Text passage –
★ ★ ★ ★ ★

Keeping asthma at bay
Published: 15 May 2018
Asthma is a chronic disease that affects the lung airways, and some attacks are serious enough to require hospitalisation or in severe cases, even cause death. In Singapore, roughly five per cent of adults and 20 per cent of children suffer from asthma.
While asthma attacks can be unpredictable and may occur even without day-to-day symptoms, the prevalence of asthma in recent years could be caused by our sanitised living environment, according to Dr Mariko Koh, who is a senior consultant at Singapore General Hospital (SGH)’s department of respiratory and critical care medicine, and a senior clinical lecturer at NUS Medicine.
“We believe that it is because of urbanisation and living in a very hygienic environment since a young age. We are no longer swimming in rivers and playing with mud. We are not exposed to a lot of bacteria and parasites, so our immune system switches from fighting infections to allergies,” Dr Koh said.
The most common triggers for asthma are upper respiratory tract infections, although other triggers exist, such as flu, environmental pollutants like smoke and air fresheners or possibly even dust mites and mould due to the tropical climate in Singapore. Hence, Dr Jim Teo Yeo Kwan, who is a respiratory physician at Parkway East Hospital and an alumnus of NUS Medicine, advise asthmatics to vaccinate against influenza, pneumoccocus bacteria and pertussis (whooping cough).
Asthma patients should also avoid becoming overreliant on relievers, which are short-acting bronchodilators meant to be used on an as-needed basis to temporarily relieve the symptoms of asthma. The overuse of relievers has been associated with asthma deaths.

★ ★ ★ ★ ★

Data shown –

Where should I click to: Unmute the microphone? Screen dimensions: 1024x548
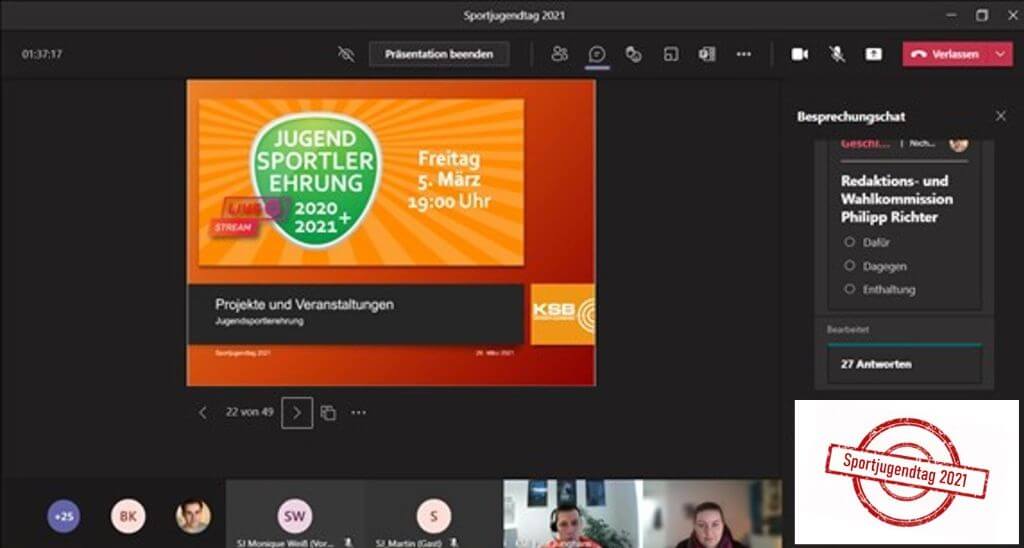coord(836,54)
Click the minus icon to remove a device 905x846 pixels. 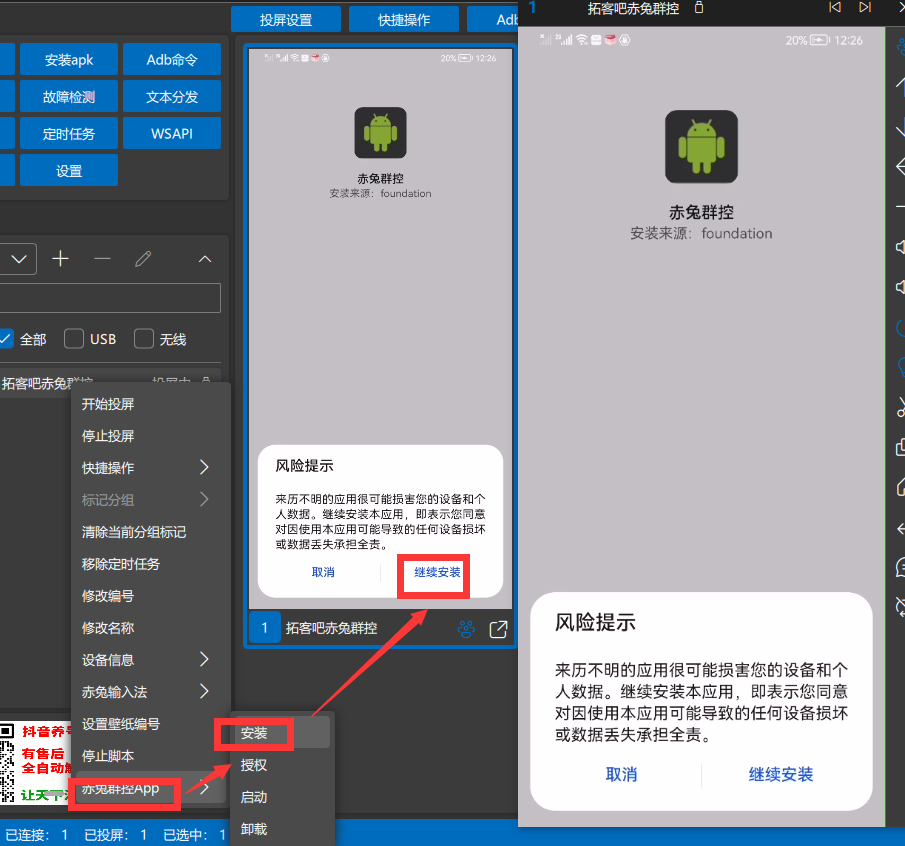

★ ★ ★ ★ ★

Study questions –
(1) Answer these questions using the asthma article:
(a) Roughly what percentage of children in Singapore have asthma?
(b) At which hospital is Dr Mariko Koh a senior consultant?
(c) What has the overuse of relievers been associated with?
(2) In the asthma article, condense the paragraph beginning "The most common triggers for asthma" into a short bulleted list that keeps its main facts.
(3) Reproduce the asthma article word for word from "While asthma attacks" to "Dr Koh said.".

Task answers –
(1)
(a) About 20 percent.
(b) Singapore General Hospital (SGH).
(c) Asthma deaths.

(2)
- Most common trigger: upper respiratory tract infections.
- Other triggers: flu, environmental pollutants such as smoke and air fresheners, and possibly dust mites and mold due to Singapore's tropical climate.
- Dr Jim Teo Yeo Kwan, a respiratory physician at Parkway East Hospital and an alumnus of NUS Medicine, advises asthmatics to get vaccinated against influenza, pneumococcus bacteria and pertussis (whooping cough).

(3)
While asthma attacks can be unpredictable and may occur even without day-to-day symptoms, the prevalence of asthma in recent years could be caused by our sanitised living environment, according to Dr Mariko Koh, who is a senior consultant at Singapore General Hospital (SGH)’s department of respiratory and critical care medicine, and a senior clinical lecturer at NUS Medicine.
“We believe that it is because of urbanisation and living in a very hygienic environment since a young age. We are no longer swimming in rivers and playing with mud. We are not exposed to a lot of bacteria and parasites, so our immune system switches from fighting infections to allergies,” Dr Koh said.